▶ [Exercise input]
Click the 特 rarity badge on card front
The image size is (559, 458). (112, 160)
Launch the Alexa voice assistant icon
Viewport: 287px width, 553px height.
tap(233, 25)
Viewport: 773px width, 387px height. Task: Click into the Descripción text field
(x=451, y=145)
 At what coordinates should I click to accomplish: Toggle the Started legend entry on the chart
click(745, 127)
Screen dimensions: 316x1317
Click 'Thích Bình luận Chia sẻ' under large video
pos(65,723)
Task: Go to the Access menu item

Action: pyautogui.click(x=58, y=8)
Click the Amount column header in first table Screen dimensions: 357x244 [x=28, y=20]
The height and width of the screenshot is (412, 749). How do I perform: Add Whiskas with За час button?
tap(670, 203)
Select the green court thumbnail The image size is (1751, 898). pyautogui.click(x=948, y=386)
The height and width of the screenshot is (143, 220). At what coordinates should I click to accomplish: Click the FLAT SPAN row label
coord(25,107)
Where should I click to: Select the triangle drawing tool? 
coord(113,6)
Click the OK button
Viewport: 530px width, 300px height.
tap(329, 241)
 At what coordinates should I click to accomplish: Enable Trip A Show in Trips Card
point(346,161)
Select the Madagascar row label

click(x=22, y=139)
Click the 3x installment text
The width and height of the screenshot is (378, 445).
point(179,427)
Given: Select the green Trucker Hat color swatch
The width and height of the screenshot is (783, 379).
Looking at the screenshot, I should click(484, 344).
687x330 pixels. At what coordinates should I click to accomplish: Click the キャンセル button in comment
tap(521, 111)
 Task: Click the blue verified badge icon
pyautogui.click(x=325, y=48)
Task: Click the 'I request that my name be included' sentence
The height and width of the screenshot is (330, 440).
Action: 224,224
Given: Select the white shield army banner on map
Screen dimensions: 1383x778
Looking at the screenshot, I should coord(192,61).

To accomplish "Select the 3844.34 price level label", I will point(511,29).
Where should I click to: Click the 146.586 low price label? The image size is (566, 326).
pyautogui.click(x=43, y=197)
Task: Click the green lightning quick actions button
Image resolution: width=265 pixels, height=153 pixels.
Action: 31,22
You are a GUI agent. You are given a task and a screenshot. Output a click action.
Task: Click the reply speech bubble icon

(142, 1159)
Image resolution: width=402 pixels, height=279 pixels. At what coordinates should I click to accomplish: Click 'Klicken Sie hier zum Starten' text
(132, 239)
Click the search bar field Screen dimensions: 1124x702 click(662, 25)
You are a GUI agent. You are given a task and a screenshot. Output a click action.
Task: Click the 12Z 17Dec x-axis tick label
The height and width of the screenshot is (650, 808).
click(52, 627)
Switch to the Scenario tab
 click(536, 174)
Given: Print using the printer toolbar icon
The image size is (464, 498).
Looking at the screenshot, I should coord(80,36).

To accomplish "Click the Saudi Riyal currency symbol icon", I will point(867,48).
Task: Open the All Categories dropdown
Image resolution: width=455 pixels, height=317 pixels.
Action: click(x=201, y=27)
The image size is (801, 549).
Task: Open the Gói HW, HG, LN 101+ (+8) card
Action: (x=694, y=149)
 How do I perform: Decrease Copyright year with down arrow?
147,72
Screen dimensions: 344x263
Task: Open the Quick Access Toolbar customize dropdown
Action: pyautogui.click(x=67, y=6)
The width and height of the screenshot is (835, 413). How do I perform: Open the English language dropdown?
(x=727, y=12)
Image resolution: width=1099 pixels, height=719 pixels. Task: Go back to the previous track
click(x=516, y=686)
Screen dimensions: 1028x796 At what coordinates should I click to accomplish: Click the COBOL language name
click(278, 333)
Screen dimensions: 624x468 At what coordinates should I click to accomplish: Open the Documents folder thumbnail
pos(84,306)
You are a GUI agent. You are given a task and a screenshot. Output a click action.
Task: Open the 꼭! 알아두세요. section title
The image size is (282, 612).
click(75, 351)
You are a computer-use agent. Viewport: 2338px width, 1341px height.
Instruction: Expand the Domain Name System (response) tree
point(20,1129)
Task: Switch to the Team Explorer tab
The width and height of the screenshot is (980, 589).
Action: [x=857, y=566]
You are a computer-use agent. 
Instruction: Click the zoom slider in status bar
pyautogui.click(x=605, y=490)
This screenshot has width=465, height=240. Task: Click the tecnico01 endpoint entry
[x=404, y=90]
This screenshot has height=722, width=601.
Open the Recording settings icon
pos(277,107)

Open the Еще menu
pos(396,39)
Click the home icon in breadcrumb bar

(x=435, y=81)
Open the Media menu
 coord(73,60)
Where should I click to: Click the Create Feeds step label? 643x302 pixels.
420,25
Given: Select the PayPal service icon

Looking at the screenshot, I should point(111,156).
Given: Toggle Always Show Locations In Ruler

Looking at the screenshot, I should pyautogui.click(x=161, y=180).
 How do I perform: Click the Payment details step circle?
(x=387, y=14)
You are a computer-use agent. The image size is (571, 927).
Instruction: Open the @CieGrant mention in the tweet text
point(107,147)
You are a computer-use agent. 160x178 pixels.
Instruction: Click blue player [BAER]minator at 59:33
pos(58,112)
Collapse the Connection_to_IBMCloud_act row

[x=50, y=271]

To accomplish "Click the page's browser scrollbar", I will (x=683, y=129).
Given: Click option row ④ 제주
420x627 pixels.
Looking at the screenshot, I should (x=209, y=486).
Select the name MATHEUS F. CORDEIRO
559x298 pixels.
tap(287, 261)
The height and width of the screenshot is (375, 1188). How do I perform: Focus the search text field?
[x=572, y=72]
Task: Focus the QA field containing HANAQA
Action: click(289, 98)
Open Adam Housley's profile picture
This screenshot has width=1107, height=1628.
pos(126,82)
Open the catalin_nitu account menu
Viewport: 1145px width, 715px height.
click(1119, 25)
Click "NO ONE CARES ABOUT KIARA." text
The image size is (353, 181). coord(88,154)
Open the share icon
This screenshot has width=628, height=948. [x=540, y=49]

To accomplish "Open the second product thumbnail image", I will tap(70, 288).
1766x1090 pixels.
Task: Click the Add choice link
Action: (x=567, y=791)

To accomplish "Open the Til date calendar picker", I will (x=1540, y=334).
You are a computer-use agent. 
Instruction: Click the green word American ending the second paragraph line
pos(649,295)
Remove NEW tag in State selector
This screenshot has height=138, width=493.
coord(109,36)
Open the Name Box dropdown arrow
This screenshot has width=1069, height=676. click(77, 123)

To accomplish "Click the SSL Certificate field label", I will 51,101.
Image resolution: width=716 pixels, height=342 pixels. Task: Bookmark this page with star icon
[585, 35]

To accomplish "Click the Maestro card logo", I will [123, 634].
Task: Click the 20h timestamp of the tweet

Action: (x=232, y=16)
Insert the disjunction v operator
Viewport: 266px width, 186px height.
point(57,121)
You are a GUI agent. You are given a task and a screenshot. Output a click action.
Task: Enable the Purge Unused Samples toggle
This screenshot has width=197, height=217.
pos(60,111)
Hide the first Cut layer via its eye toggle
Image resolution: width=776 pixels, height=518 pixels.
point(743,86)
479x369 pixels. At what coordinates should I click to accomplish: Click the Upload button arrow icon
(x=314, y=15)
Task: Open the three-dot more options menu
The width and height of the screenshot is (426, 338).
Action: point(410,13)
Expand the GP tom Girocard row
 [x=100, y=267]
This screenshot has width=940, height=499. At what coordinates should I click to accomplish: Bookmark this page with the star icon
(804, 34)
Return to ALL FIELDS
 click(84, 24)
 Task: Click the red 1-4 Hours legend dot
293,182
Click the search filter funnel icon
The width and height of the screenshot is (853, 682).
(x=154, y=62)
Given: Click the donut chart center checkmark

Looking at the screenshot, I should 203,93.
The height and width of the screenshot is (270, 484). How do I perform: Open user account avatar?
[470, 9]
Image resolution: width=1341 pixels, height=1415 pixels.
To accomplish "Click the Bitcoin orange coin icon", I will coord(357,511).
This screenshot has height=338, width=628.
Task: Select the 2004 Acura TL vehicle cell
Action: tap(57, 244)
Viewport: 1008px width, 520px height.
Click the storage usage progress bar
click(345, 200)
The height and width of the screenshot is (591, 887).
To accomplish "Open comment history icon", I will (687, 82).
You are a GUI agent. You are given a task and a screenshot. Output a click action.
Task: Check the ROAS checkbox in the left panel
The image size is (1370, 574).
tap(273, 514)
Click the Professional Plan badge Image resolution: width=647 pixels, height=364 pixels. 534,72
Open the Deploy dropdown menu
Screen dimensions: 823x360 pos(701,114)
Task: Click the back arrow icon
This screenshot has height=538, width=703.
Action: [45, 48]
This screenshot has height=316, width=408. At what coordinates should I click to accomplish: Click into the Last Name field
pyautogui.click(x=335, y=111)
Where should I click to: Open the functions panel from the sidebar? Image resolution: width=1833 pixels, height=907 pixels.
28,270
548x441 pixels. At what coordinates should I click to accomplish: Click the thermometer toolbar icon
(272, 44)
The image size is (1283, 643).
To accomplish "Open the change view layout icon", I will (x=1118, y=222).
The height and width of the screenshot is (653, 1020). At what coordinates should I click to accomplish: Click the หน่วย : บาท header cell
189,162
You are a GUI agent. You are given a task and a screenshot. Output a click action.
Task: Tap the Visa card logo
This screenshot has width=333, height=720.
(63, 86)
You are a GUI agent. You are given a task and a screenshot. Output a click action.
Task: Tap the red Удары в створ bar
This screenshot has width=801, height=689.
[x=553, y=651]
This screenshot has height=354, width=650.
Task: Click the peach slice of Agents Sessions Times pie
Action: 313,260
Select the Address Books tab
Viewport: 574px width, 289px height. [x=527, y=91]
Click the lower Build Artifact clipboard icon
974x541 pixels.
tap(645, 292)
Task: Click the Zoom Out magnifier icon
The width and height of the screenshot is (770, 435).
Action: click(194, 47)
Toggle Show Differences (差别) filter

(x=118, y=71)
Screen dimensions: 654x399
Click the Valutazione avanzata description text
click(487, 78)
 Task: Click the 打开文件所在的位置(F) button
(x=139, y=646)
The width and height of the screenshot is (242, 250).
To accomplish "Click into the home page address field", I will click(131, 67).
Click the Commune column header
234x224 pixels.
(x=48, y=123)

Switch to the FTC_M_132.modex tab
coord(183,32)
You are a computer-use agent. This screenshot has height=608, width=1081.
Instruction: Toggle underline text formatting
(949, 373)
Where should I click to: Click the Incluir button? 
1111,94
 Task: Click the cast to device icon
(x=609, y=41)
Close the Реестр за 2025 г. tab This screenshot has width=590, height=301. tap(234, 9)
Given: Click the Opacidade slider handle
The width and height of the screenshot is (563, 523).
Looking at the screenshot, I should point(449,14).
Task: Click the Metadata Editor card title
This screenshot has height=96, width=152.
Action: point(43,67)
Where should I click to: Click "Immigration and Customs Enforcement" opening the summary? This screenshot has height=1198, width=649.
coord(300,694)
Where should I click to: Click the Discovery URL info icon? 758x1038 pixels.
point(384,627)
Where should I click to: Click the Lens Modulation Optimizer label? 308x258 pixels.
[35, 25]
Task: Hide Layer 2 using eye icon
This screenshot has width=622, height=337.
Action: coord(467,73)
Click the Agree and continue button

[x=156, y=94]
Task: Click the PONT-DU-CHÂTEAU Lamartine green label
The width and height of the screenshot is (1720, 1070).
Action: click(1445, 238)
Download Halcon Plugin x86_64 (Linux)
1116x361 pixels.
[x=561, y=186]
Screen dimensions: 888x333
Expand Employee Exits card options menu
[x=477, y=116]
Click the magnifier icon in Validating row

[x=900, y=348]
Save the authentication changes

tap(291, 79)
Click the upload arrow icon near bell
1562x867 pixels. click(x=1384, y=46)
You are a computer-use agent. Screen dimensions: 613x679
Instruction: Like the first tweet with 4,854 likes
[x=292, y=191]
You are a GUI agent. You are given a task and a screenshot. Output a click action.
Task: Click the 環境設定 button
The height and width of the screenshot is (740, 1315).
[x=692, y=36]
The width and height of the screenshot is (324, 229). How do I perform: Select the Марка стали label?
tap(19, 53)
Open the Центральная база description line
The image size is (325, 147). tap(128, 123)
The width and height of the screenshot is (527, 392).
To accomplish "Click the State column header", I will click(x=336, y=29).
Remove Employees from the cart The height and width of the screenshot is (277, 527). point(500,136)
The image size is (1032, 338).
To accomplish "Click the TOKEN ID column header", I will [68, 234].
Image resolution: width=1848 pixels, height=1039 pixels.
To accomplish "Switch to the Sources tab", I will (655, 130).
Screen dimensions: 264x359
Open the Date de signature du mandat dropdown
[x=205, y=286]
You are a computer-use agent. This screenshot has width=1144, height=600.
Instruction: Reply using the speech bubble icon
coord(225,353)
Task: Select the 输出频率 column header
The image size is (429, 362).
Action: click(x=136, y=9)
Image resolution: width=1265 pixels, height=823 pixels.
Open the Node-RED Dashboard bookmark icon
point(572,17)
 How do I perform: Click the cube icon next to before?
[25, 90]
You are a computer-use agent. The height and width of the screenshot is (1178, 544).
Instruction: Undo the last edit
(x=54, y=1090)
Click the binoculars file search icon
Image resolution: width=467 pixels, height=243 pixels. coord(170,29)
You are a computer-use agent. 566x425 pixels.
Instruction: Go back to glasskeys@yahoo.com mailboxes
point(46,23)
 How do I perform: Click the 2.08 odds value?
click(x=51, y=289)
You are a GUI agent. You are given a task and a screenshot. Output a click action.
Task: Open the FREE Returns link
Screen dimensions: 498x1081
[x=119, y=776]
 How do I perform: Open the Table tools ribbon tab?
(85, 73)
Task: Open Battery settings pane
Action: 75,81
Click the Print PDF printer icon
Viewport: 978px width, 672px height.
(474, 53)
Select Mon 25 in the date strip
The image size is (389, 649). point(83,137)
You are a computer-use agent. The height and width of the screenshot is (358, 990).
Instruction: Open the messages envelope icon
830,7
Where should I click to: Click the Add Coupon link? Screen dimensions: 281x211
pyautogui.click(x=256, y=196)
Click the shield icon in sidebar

▶ [Problem statement] Copy the stretch of the material from the line containing "The height and width of the screenshot is (143, 220)." through the line containing "Looking at the screenshot, I should click(484, 344).", both included, word for word.

▶ [Solution]
The height and width of the screenshot is (143, 220). At what coordinates should I click to accomplish: Click the FLAT SPAN row label
coord(25,107)
Where should I click to: Select the triangle drawing tool? 
coord(113,6)
Click the OK button
Viewport: 530px width, 300px height.
tap(329, 241)
 At what coordinates should I click to accomplish: Enable Trip A Show in Trips Card
point(346,161)
Select the Madagascar row label

click(x=22, y=139)
Click the 3x installment text
The width and height of the screenshot is (378, 445).
point(179,427)
Given: Select the green Trucker Hat color swatch
The width and height of the screenshot is (783, 379).
Looking at the screenshot, I should click(484, 344).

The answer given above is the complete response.